YOUR OBJECTIVE: Continue the LLM integration security guide from the point where it stops.
====== DOCUMENT EXTRACT ======
LLM Integration Security¶
Data Protection Guide for Working with LLM Providers
Table of Contents¶
- Overview
- Security Guarantees
- Architecture
- Request Processing Pipeline
- Data Protection Principles
- 1. Source Code Is Never Transmitted
- API Reference
- SecureLLMProvider
- Methods
- Context Parameters
- Configuration
- Full Configuration (config.yaml)
- Error Handling
- DLPBlockedException
- Error Structure
- Secrets Management
- HashiCorp Vault Integration
- Environment Variable Fallback
- Auditing and Logging
- Request Log Structure
- SIEM Events
- Streaming Generation
- Streaming Mode Specifics
- Metrics and Monitoring
- Prometheus Metrics
- Grafana Dashboard
- Best Practices
- For Developers
- For Operators
- For Compliance
- Related Documents
Overview¶
The SecureLLMProvider module provides comprehensive protection when working with external LLM providers (GigaChat, Yandex AI Studio, OpenAI, and others). The module implements the “defence in depth” principle — multi-layered data protection.
Security Guarantees¶
| Guarantee | Implementation |
|---|---|
| No code transmission | Only NL queries sent to LLM |
| Pre-request DLP | Scanning before sending |
| Post-response DLP | Masking in responses |
| Full audit | Logging every request |
| SIEM integration | Real-time events |
| Secrets in Vault | API keys in HashiCorp Vault |
Architecture¶
Request Processing Pipeline¶
┌─────────────────────────────────────────────────────────────────────────┐
│ SecureLLMProvider │
│ │
│ ┌─────────────────────────────────────────────────────────────────┐ │
│ │ 1. PRE-REQUEST PHASE │ │
│ │ │ │
│ │ User Query ──► [DLP Scanner] ──┬──► BLOCK ──► DLPBlockedException │
│ │ │ │ │
│ │ ├──► MASK ──► Masked Query │ │
│ │ │ │ │
│ │ └──► PASS ──► Original Query │ │
│ │ │ │ │
│ │ ┌───────────────┘ │ │
│ │ ▼ │ │
│ │ [SIEM Event] │ │
│ └─────────────────────────────────────────────────────────────────┘ │
│ │ │
│ ▼ │
│ ┌─────────────────────────────────────────────────────────────────┐ │
│ │ 2. LLM PROVIDER CALL │ │
│ │ │ │
│ │ [VaultClient] ──► API Key ──► [GigaChat/Yandex AI/OpenAI] ──► Response │
│ │ │ │
│ │ • API key from Vault │ │
│ │ • TLS connection │ │
│ │ • Request ID tracking │ │
│ └─────────────────────────────────────────────────────────────────┘ │
│ │ │
│ ▼ │
│ ┌─────────────────────────────────────────────────────────────────┐ │
│ │ 3. POST-RESPONSE PHASE │ │
│ │ │ │
│ │ Response ──► [DLP Scanner] ──► Mask Sensitive Data ──► User │ │
│ │ │ │ │
│ │ ▼ │ │
│ │ [SIEM Event] │ │
│ └─────────────────────────────────────────────────────────────────┘ │
│ │ │
│ ▼ │
│ ┌─────────────────────────────────────────────────────────────────┐ │
│ │ 4. AUDIT LOGGING │ │
│ │ │ │
│ │ • Request ID • Token usage │ │
│ │ • User ID • Latency │ │
│ │ • Session ID • DLP matches │ │
│ │ • IP address • Error details │ │
│ │ │ │
│ │ ──► [PostgreSQL] + [SIEM] │ │
│ └─────────────────────────────────────────────────────────────────┘ │
└─────────────────────────────────────────────────────────────────────────┘
Data Protection Principles¶
1. Source Code Is Never Transmitted¶
┌──────────────────────────────────────────────────────────────────┐
│ ORGANIZATION PERIMETER │
│ │
│ [Source Code] ──► [CPG Analysis] ──► [DuckDB] │
│ │ │
│ ▼ │
│ [User] ──► "Find buffer overflow in function X" │
│ │ │
│ ▼ │
│ [RAG Query Engine] │
│ │ │
│ ▼ │
│ NL Query (no code snippets) │
│ │ │
└───────────────────────────┼──────────────────────────────────────┘
│
▼
[GigaChat/Yandex API]
│
▼
NL Response (explanation)
====== LISTED RECORDS ======
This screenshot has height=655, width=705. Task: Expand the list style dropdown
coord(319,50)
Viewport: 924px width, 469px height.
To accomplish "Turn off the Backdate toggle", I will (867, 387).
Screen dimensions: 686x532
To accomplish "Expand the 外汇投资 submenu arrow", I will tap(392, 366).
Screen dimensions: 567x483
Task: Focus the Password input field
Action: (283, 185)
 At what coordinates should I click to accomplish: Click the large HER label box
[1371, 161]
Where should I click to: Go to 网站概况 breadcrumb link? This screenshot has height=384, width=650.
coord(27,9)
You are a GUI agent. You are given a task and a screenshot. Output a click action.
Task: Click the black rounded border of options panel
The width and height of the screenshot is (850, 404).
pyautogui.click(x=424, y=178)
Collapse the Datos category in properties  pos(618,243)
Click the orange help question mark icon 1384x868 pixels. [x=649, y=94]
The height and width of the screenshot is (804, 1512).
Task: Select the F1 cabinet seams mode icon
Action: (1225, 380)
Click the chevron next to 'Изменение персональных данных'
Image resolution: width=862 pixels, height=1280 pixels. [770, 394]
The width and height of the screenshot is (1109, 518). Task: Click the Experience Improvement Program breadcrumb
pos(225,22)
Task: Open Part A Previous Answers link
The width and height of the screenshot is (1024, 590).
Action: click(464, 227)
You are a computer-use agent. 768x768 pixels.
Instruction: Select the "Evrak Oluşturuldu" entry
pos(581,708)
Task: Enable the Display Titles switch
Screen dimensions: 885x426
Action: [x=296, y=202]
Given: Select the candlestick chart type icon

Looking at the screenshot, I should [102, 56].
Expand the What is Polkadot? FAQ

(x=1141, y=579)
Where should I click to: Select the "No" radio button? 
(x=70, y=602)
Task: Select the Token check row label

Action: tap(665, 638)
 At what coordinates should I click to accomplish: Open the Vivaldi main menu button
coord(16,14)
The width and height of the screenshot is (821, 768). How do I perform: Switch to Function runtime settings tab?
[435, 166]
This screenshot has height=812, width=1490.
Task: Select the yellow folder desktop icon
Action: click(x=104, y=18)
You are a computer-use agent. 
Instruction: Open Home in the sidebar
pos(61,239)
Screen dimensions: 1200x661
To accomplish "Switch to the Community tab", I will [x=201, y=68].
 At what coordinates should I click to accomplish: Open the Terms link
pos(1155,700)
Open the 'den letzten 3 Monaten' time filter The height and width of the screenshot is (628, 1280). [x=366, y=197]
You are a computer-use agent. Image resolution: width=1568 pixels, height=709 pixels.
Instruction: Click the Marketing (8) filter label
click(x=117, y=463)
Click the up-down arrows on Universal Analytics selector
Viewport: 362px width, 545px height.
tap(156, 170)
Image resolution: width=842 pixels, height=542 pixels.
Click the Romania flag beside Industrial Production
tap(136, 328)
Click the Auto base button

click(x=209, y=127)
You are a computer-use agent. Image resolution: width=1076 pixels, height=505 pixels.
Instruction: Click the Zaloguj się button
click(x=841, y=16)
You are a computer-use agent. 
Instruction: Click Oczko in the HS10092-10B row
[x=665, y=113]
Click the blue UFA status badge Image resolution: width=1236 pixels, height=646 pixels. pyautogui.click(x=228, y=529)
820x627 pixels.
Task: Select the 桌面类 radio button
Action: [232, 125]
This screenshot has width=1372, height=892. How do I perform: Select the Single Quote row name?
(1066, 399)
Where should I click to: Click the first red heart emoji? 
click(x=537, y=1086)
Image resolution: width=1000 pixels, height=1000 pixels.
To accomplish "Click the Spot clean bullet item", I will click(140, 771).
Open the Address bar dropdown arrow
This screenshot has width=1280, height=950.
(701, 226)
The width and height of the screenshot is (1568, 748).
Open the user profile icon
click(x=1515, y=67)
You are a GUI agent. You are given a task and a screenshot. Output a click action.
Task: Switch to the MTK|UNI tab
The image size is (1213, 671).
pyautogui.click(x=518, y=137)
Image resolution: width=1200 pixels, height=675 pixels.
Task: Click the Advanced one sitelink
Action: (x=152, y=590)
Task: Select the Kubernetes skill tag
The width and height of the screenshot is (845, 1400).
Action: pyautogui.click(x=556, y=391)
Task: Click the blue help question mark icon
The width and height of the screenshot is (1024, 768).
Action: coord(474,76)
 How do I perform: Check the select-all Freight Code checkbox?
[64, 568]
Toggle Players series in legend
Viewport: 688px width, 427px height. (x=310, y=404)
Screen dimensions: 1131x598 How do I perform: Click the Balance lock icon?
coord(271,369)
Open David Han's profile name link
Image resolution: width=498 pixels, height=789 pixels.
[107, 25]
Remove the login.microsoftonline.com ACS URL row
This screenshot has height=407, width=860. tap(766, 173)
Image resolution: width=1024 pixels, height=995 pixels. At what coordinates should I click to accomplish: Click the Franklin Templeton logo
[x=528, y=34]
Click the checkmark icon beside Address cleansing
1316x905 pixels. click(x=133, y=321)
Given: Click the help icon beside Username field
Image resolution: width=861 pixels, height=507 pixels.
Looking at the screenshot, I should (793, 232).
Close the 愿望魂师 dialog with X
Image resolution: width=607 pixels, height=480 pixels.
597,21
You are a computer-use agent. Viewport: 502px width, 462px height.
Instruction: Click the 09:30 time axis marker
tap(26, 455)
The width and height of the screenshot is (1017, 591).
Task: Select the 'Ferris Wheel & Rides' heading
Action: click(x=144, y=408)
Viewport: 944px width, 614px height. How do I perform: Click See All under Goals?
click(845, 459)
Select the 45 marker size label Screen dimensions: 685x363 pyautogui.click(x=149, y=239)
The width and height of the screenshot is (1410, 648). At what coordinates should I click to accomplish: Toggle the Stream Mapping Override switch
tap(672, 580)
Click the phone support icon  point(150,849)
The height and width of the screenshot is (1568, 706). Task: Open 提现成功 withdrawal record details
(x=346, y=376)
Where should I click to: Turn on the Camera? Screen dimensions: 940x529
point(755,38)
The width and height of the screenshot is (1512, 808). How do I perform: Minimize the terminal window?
======
OUTPUT:
What IS sent to LLM: - User text queries - Metadata (function names, file names) - Structured data from CPG
What is NOT sent: - Source code - File contents - Connection strings - Secrets and credentials
API Reference¶
SecureLLMProvider¶
from src.security.llm import SecureLLMProvider
from src.security.config import get_security_config
from src.llm.gigachat import GigaChatProvider
# Create secure provider
base_provider = GigaChatProvider(config)
secure_provider = SecureLLMProvider(
wrapped_provider=base_provider,
config=get_security_config()
)
# Usage (with security context)
response = secure_provider.generate(
system_prompt="You are a security analyst.",
user_prompt="Analyze this function for vulnerabilities.",
_user_id="analyst@company.com",
_session_id="sess-12345",
_ip_address="10.0.0.50"
)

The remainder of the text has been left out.